Philos Trans R Soc Lond B Biol Sci. 1997 Aug 29;352(1358):1203-19. doi: 10.1098/rstb.1997.0103.
A number of behavioural phenomena distinguish the recognition of faces and objects, even when members of a set of objects are highly similar. Because faces have the same parts in approximately the same relations, individuation of faces typically requires specification of the metric variation in a holistic and integral representation of the facial surface. The direct mapping of a hypercolumn-like pattern of activation onto a representation layer that preserves relative spatial filter values in a two-dimensional (2D) coordinate space, as proposed by C. von der Malsburg and his associates, may account for many of the phenomena associated with face recognition. An additional refinement, in which each column of filters (termed a 'jet') is centred on a particular facial feature (or fiducial point), allows selectivity of the input into the holistic representation to avoid incorporation of occluding or nearby surfaces. The initial hypercolumn representation also characterizes the first stage of object perception, but the image variation for objects at a given location in a 2D coordinate space may be too great to yield sufficient predictability directly from the output of spatial kernels. Consequently, objects can be represented by a structural description specifying qualitative (typically, non-accidental) characterizations of an object's parts, the attributes of the parts, and the relations among the parts, largely based on orientation and depth discontinuities (as shown by Hummel & Biederman).

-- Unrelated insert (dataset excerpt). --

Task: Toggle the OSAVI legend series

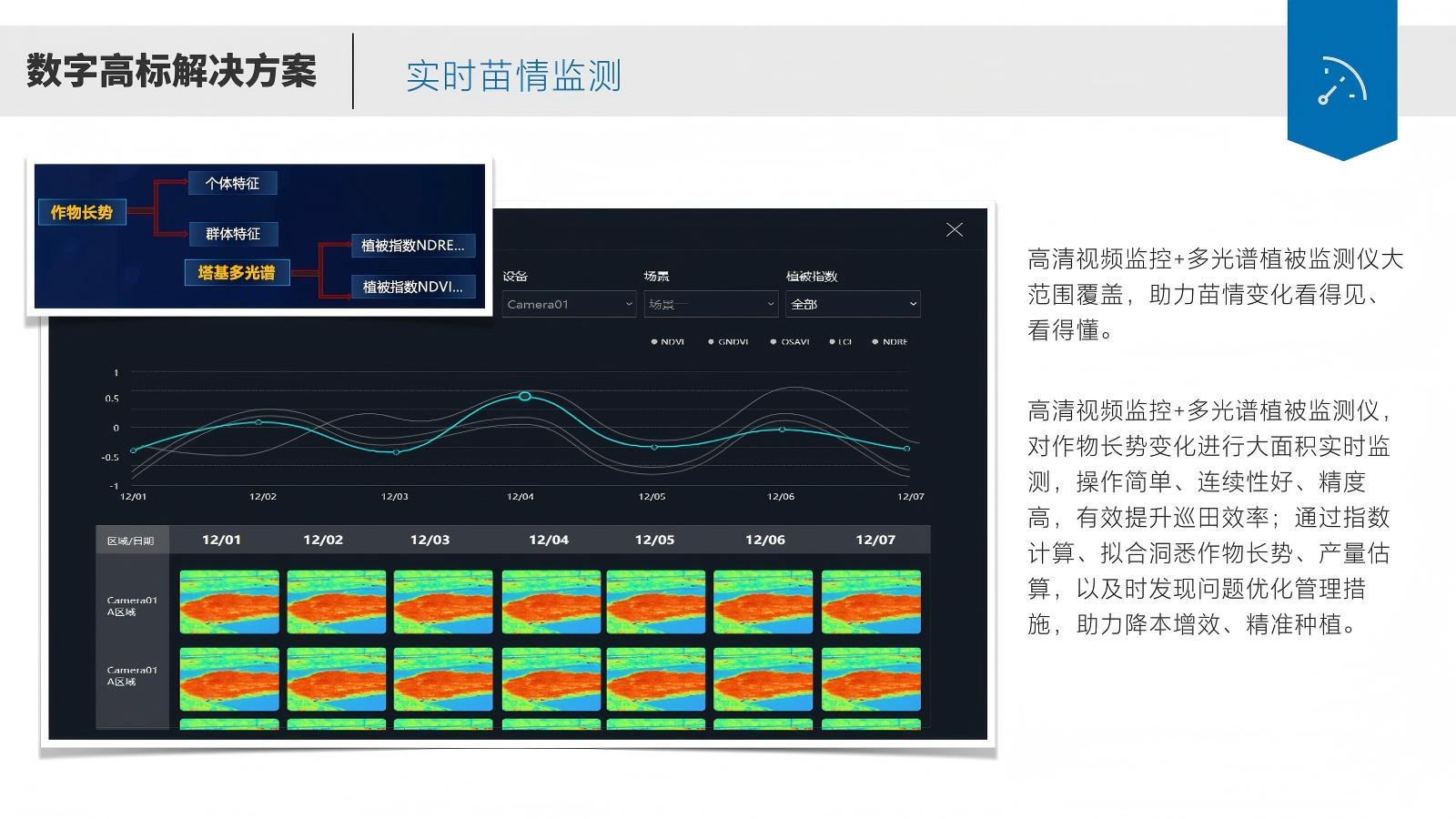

A series of experiments on the name priming or physical matching of complementary images (in the Fourier domain) of objects and faces documents that whereas face recognition is strongly dependent on the original spatial filter values, evidence from object recognition indicates strong invariance to these values, even when distinguishing among objects that are as similar as faces.
即使一组物体中的成员非常相似,一些行为现象也能区分面部识别和物体识别。由于面部具有大致相同关系的相同部分,面部个体化通常需要在面部表面的整体和完整表示中指定度量变化。正如C.冯·德·马尔斯堡及其同事所提出的,将类似超柱的激活模式直接映射到一个表示层上,该表示层在二维(2D)坐标空间中保留相对空间滤波器值,这可能解释了许多与面部识别相关的现象。一种额外的改进是,每个滤波器列(称为“喷流”)以特定的面部特征(或基准点)为中心,这样可以使输入到整体表示中的信息具有选择性,以避免纳入遮挡或附近的表面。最初的超柱表示也表征了物体感知的第一阶段,但在2D坐标空间中给定位置的物体的图像变化可能太大,无法直接从空间核的输出中产生足够的可预测性。因此,物体可以用一种结构描述来表示,该描述主要基于方向和深度不连续性,指定物体各部分的定性(通常是非偶然的)特征、部分的属性以及部分之间的关系(如哈默尔和比德曼所示)。一系列关于物体和面部的互补图像(在傅里叶域中)的名称启动或物理匹配的实验表明,面部识别强烈依赖于原始空间滤波器值,而物体识别的证据表明,即使在区分与面部一样相似的物体时,对这些值也具有很强的不变性。